Auch bei unseren nördlichen Nachbarn ist das Thema übrigens gerade hochaktuell. Befeuert hat die Diskussion die bekannte Linksaussenpolitikerin Sarah Wagenknecht mit ihrem neuen Buch «Die Selbstgerechten». Wagenknecht klagt darin an, dass die sogenannte Lifestyle-Linke dazu beitrage, die Gesellschaft zu spalten. Weil da nämlich gerade ein recht merkwürdiges Verständnis von Links-Sein dominant sei. Eines, das sich nur noch darin erschöpfe, sich anzumassen, was andere zu reden, zu denken, zu schreiben und zu essen hätten.

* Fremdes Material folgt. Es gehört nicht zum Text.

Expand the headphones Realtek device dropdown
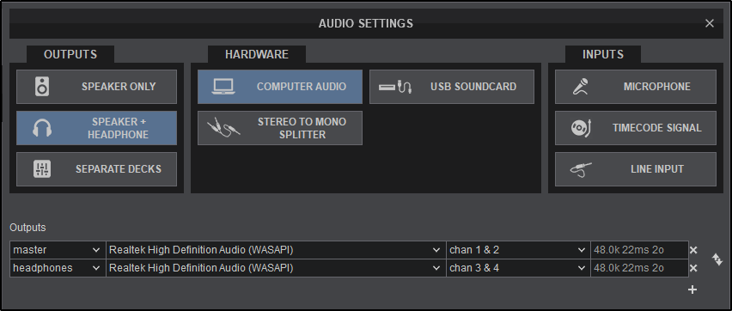point(276,268)
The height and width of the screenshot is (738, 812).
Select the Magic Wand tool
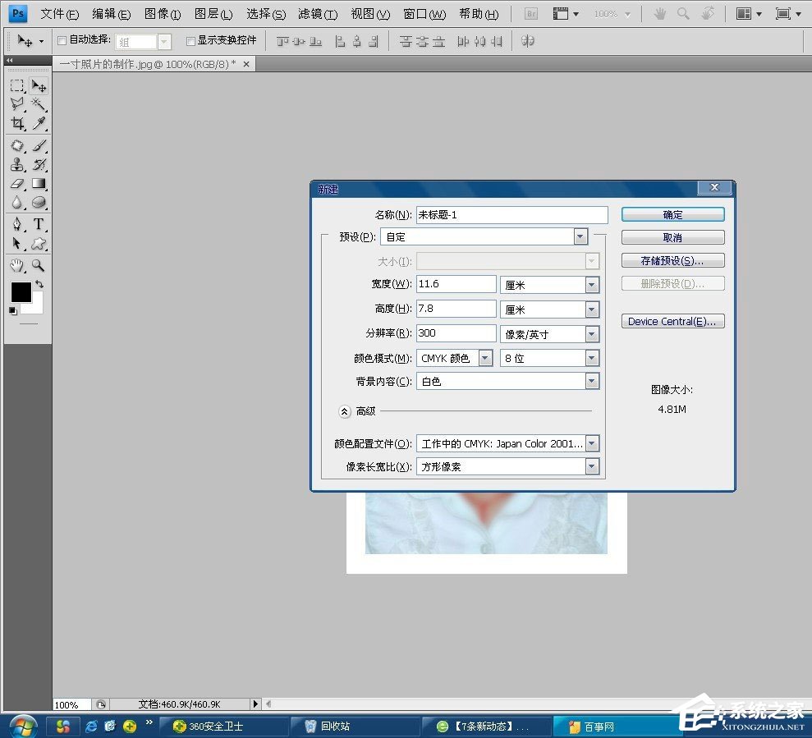(x=39, y=104)
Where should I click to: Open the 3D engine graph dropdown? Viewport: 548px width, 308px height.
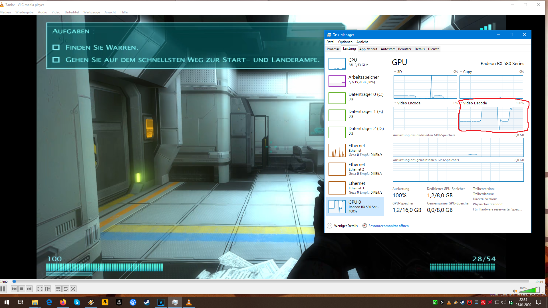[x=395, y=72]
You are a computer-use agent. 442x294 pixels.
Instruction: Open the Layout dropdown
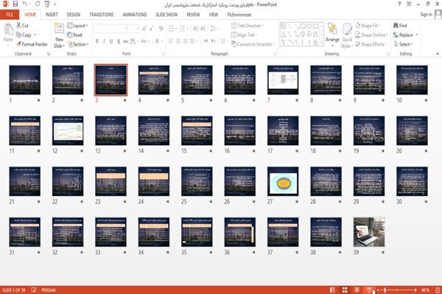tap(77, 26)
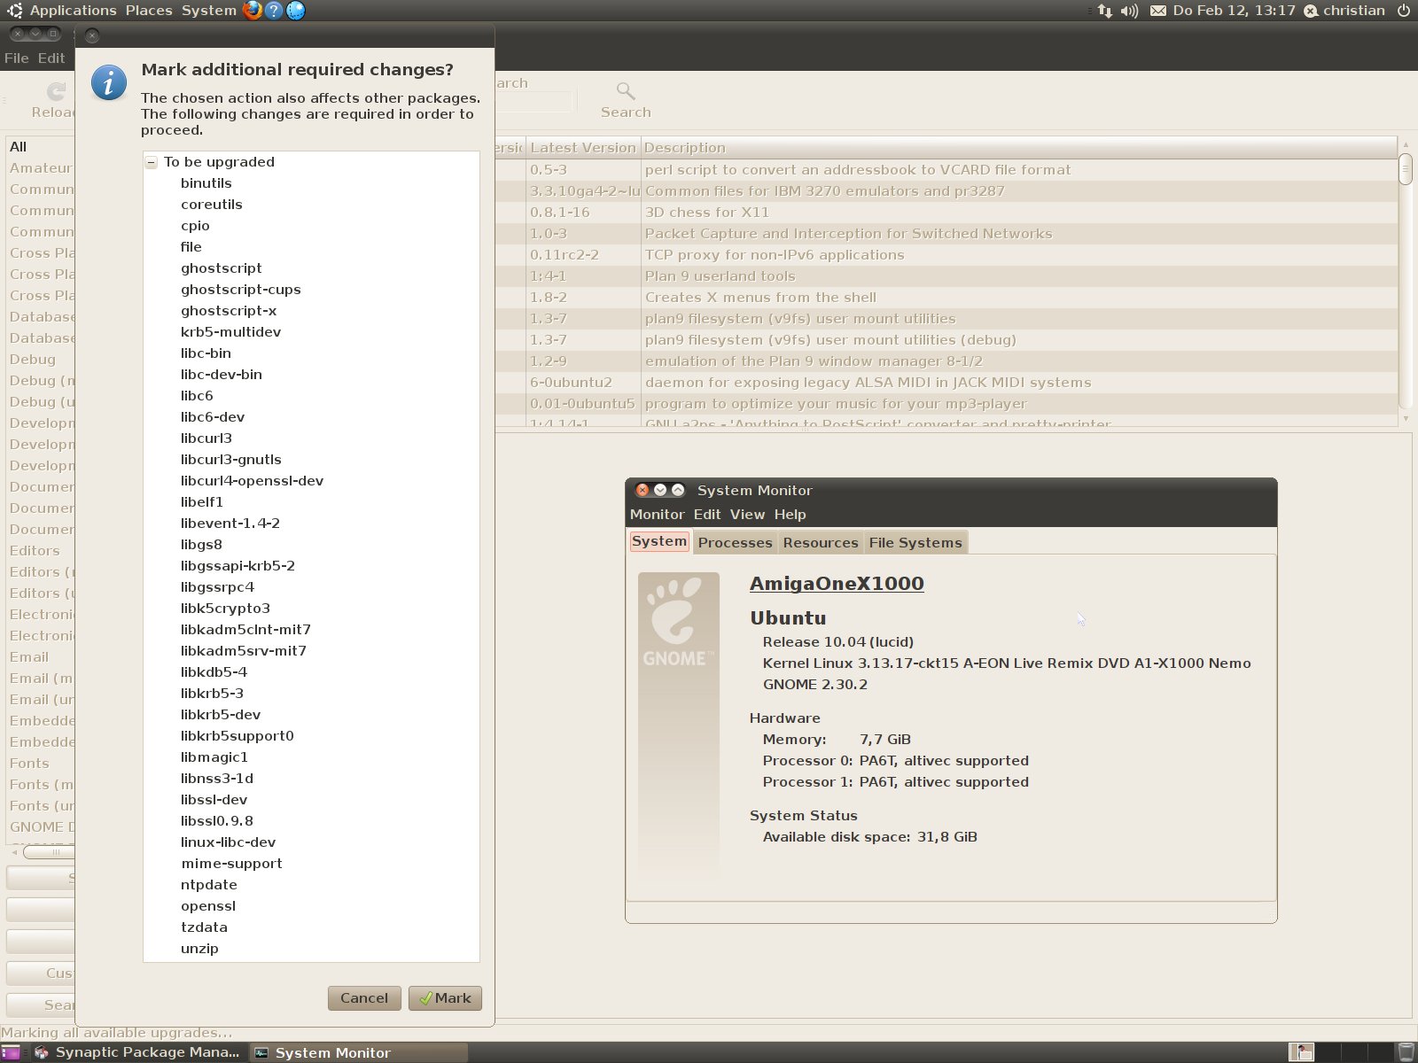Open the christian user status menu

click(x=1344, y=11)
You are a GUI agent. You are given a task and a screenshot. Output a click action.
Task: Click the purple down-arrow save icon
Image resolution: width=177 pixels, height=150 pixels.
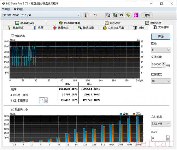(x=136, y=15)
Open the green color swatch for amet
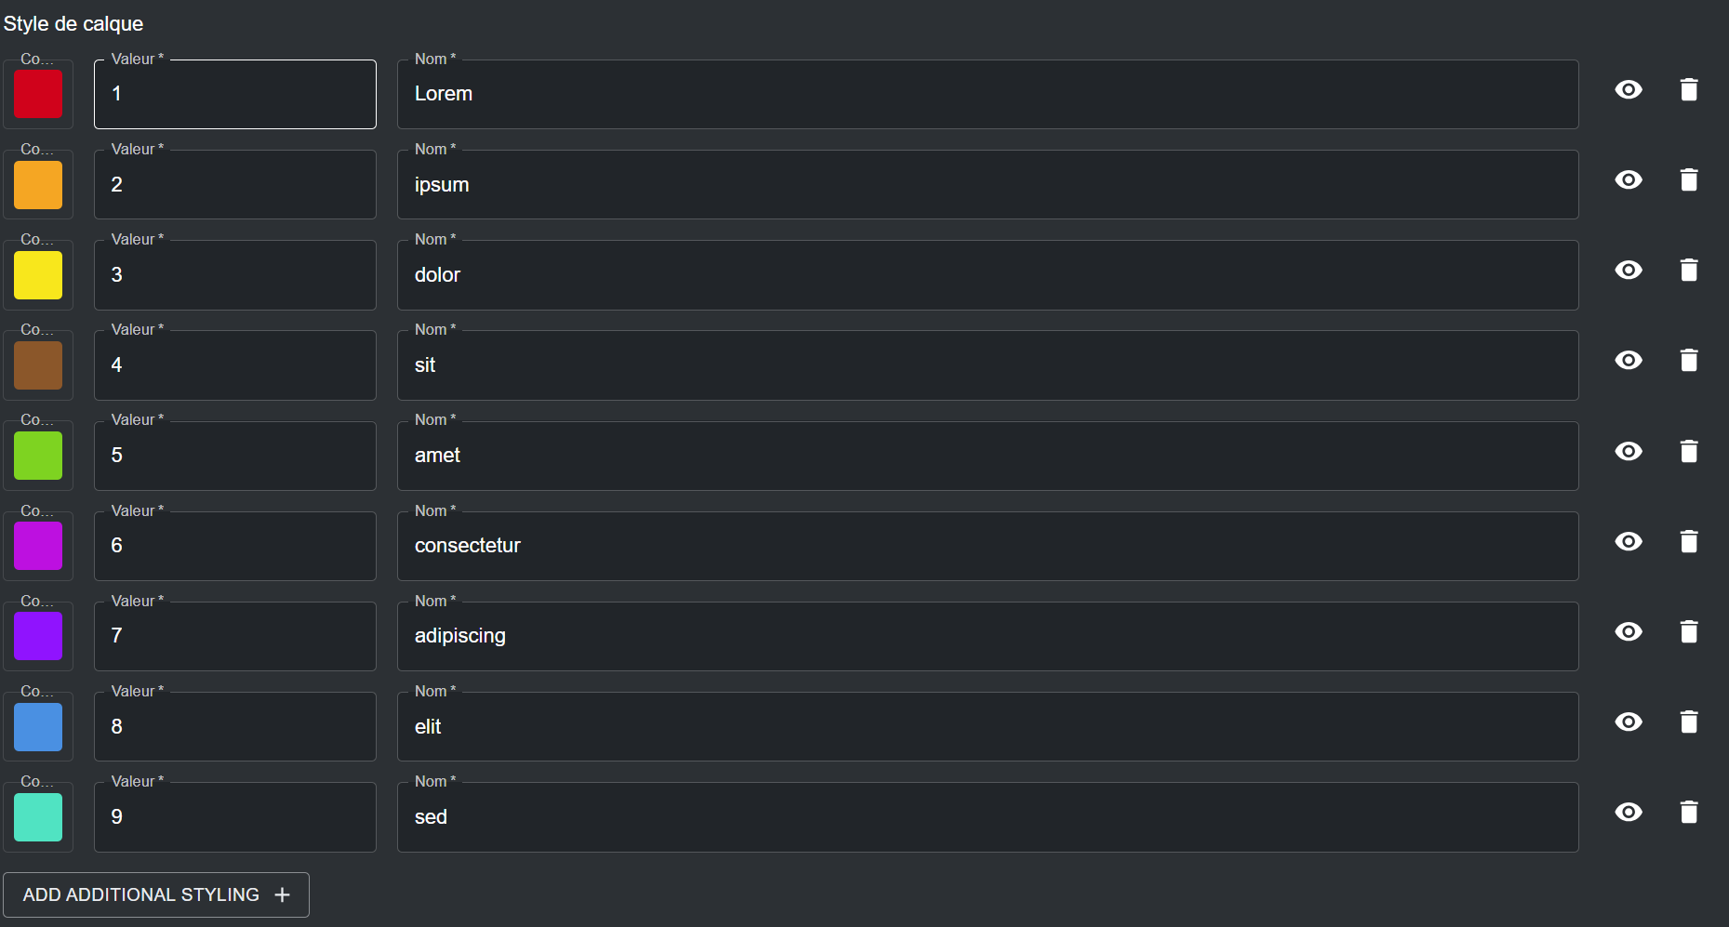1729x927 pixels. click(x=38, y=456)
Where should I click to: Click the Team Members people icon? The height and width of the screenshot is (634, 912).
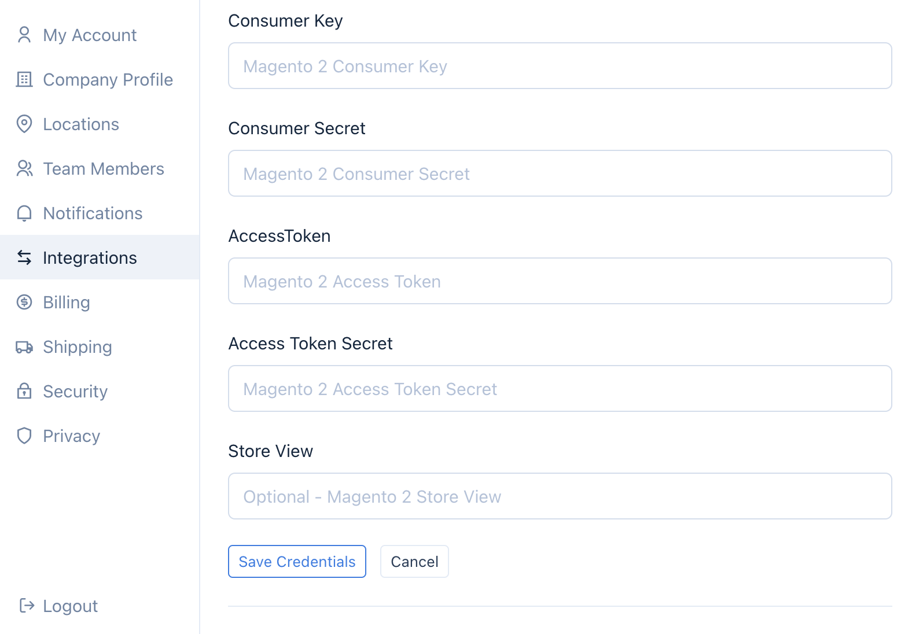(x=24, y=168)
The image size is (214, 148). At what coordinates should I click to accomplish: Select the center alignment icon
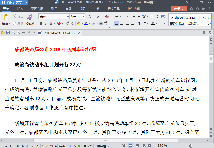click(x=122, y=23)
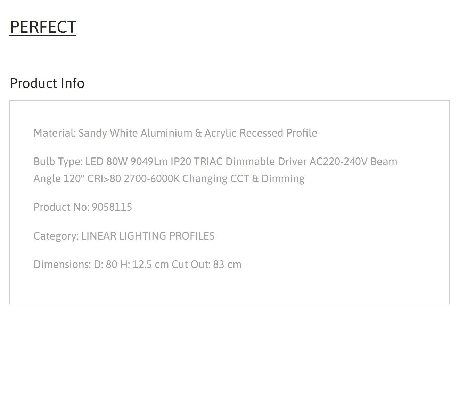Click the Bulb Type label
The width and height of the screenshot is (459, 412).
click(x=58, y=161)
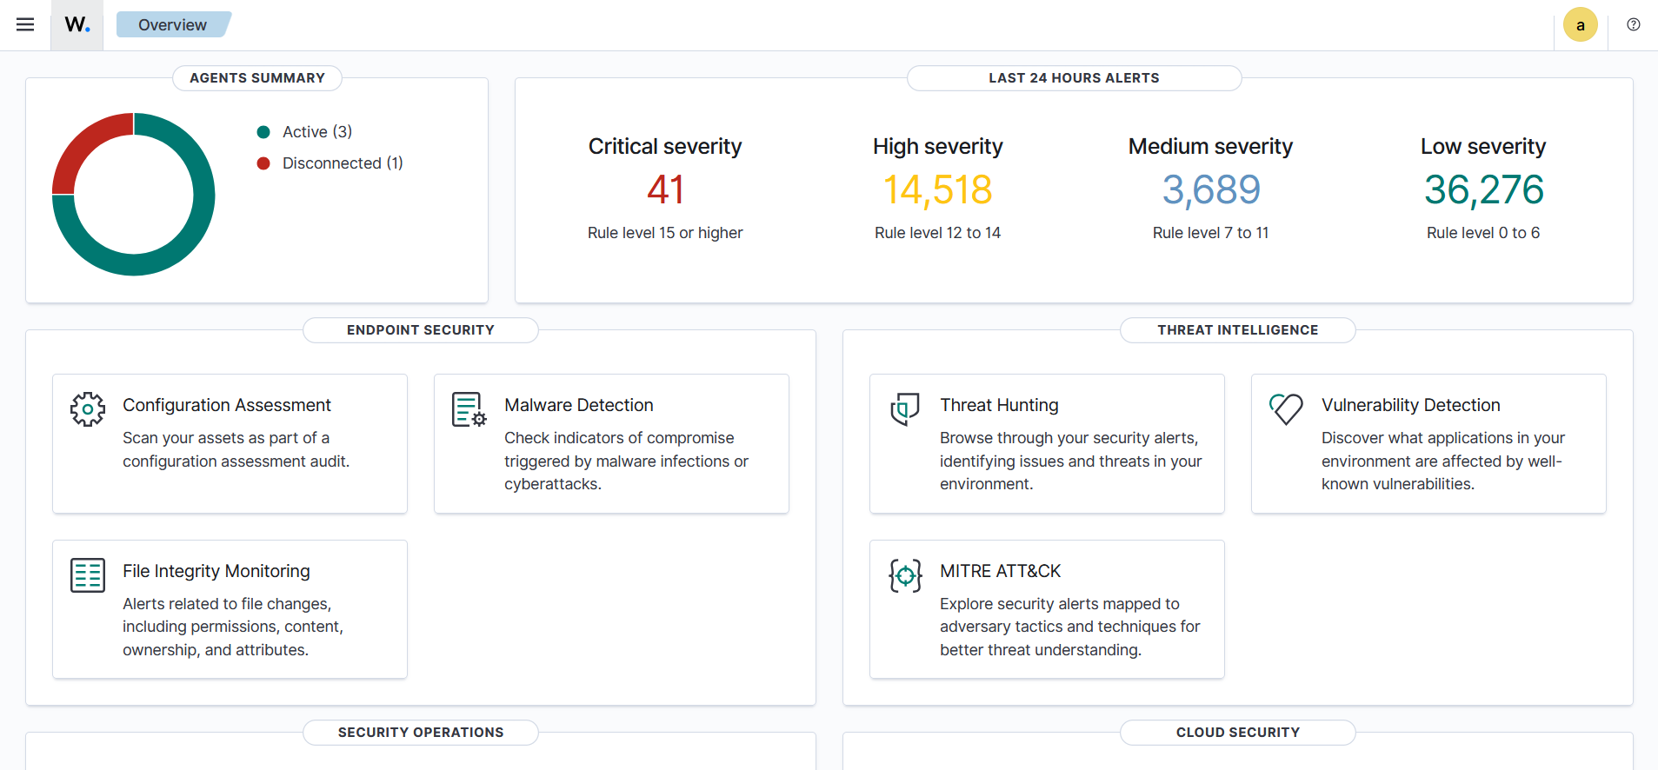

Linke sollen sich endlich wieder um Anliegen von normalen Menschen kümmern, so Wagenknecht, und sich gegen reale Diskriminierung und tatsächliche Ungerechtigkeiten einsetzen, anstatt mit Gendersternchen oder Doppelpunkten Probleme anzuprangern, die sie selber geschaffen hätten, oder die sich mit Hashtags allein so schnell nicht lösen lassen. Aus diesem Blickwinkel betrachtet bekommt der Spruch «Wer alt und links ist, hat keinen Verstand» eine ganz neue Bedeutung.
Wie sehen Sie das, liebe Leserschaft? Ich bin gespannt auf Ihre Meinungen.